Located just up Route 104 from the town center, Dongyuan’s longan kilns can be hard to find in the maze of streets that wind down off of the main road here. But if you come to the area in August and September, all you’ll have to do is follow your nose. The aromatic fragrance of the roasting longans will lead you right to them.

This part of Tainan is known for coffee, turmeric, and its sweet and flavorful dried longans. For those who don’t know, longans are a tropical tree in the soapberry family closely related to lychees. The fruit is a sweet translucent white pulp about the size of a grape with a hard dark seed in the center. A thin woody shell that is tan or reddish in color protects the fruit. The name longan means “dragon eye,” a reference to the way the peeled fruit with the seed inside looks.

Today, Dongshan farmers grow several varieties of the longans, most of which ripen in August or September. The red-shell variety is considered to make superior dried fruit, but only a little of this is grown here. About 75% of longan production consists of what is called the pink-shell variety.

You wouldn’t think of farming longans as a dangerous occupation, but left alone, the trees grow up to five stories high, and plenty of local residents have tales of grandparents who were injured or died in falls while attempting to harvest the fruit. Now, farmers prune and stake the trees to keep them low to the ground.

Fresh longans have a limited shelf-life, so once the fruit is harvested, the excess is dried in the local kilns. Dongshan District has some 400 traditional kilns still in operation, as well as over a thousand automated roasting machines. The traditional roasting method is an extremely labor-intensive process brought to Taiwan by Chinese settlers during the Qing dynasty. It results in a far superior dried fruit, so if you are interested in making a purchase, look for the hand roasted berries.

A longan kiln is a roofed-over brick platform, generally around ten meters long and four to five meters wide. Kilns are built into sloping hillsides, and each one contains several clay ovens. The top of each oven consists of a platform made of slatted wood or bamboo. During the long off-season, the kilns lie idle, and visitors here are more likely to come across Golden Orb Weaver spiders hanging out in their webs than they are to see other human beings. But during Dongshan’s six-week longan harvest, these kilns are active 24 hours a day.

After harvesting, thick layers of the longan fruit are spread out over the slats. At the entrance to the oven, a wood fire—longan wood is the fuel of choice—is lit, and the resultant heat and smoke filter up through the slats to dry the fruit. The fire must be continuously tended for five to seven days and kept at precisely the right level to slow-dry each batch of longans. The fruit itself must be turned every few hours throughout the entire process. If the level of the fire is the least bit wrong or the fruit not turned at the right time, the batch will be ruined. This means that during the drying season, most families sleep at the kiln, with one family member preparing food and bringing it out for everyone to eat.

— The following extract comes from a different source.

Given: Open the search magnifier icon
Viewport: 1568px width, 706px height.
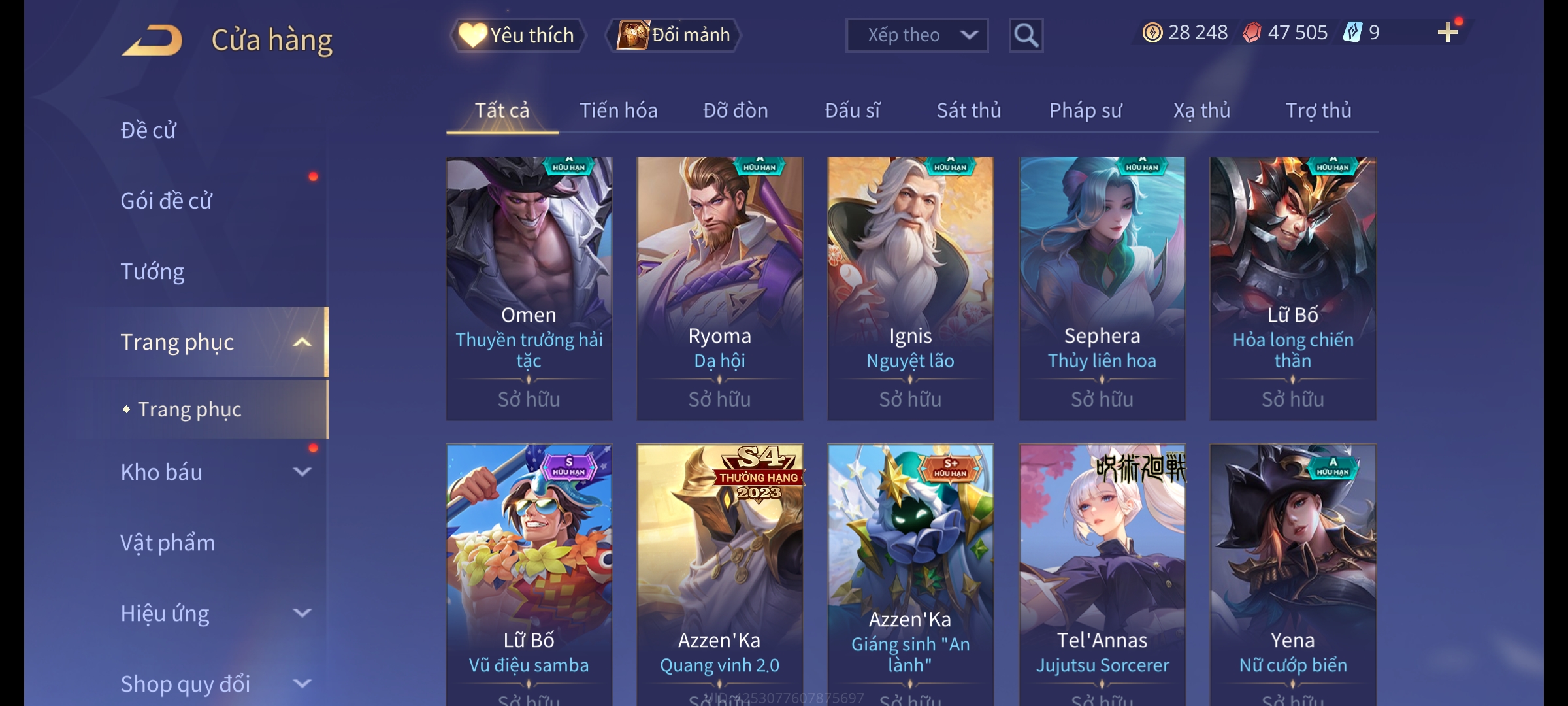Looking at the screenshot, I should point(1026,35).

Once the longans have been dried, the shells must be removed by hand. There is no way to remove them by machine that will not damage the pulp. When all is said and done, three kilograms of fresh longan yields a pound of dried fruit with a sweet, concentrated flavor that really pops in the mouth.

These days, the dried fruit is used to make juice, jelly, and ice cream. It’s also baked into bread and used as a food ingredient, especially in soups. And of course, it’s quite tasty on its own. If you’re interested in trying out some of these local treats, you can check out diners in the area or nearby Dongyuan Old Street, where you’ll be able to find longan products, and turmeric powder and coffee beans as well.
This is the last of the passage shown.